== Provided records ==
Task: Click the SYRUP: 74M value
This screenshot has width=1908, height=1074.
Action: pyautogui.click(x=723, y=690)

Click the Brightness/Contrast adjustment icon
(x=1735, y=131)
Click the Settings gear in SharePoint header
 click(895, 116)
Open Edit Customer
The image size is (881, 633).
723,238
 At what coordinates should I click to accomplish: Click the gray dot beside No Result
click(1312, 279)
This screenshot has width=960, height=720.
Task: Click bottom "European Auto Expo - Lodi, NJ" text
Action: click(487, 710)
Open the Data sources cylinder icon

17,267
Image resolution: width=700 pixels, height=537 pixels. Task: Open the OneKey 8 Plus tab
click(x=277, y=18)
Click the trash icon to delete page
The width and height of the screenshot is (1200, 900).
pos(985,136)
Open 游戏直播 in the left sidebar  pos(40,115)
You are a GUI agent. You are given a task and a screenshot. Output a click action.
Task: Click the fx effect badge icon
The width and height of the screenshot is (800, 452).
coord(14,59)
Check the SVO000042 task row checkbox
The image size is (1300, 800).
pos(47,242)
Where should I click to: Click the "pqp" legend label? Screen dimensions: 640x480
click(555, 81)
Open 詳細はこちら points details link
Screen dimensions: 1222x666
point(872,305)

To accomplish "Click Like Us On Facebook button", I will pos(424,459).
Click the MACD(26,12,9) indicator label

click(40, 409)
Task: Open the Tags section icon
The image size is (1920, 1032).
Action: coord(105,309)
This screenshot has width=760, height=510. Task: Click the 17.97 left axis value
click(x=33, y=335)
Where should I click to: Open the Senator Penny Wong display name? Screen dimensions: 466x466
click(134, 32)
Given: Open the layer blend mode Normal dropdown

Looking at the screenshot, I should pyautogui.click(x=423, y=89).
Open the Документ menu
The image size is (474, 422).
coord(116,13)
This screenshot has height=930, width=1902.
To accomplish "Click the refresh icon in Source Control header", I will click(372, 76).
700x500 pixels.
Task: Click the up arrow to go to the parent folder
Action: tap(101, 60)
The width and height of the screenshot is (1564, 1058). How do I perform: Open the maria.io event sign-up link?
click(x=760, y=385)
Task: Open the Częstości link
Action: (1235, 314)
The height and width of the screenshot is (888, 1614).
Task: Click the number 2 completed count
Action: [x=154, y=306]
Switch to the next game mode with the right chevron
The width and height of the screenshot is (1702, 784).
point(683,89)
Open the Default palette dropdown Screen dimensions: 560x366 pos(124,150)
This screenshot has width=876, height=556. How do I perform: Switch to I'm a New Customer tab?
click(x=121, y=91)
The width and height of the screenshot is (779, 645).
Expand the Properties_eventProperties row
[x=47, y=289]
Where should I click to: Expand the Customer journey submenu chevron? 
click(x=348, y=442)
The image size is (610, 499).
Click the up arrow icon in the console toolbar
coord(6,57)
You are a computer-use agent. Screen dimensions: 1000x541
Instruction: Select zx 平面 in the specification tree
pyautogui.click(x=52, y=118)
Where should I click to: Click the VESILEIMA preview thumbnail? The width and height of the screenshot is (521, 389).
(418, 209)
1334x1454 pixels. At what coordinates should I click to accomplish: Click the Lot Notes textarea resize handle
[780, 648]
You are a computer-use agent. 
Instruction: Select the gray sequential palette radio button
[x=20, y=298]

== Task objective ==
Lines from the one containing "Instruction: Select the" to the end of the data are to be printed exactly, including the first and last.

== Solution below ==
Instruction: Select the gray sequential palette radio button
[x=20, y=298]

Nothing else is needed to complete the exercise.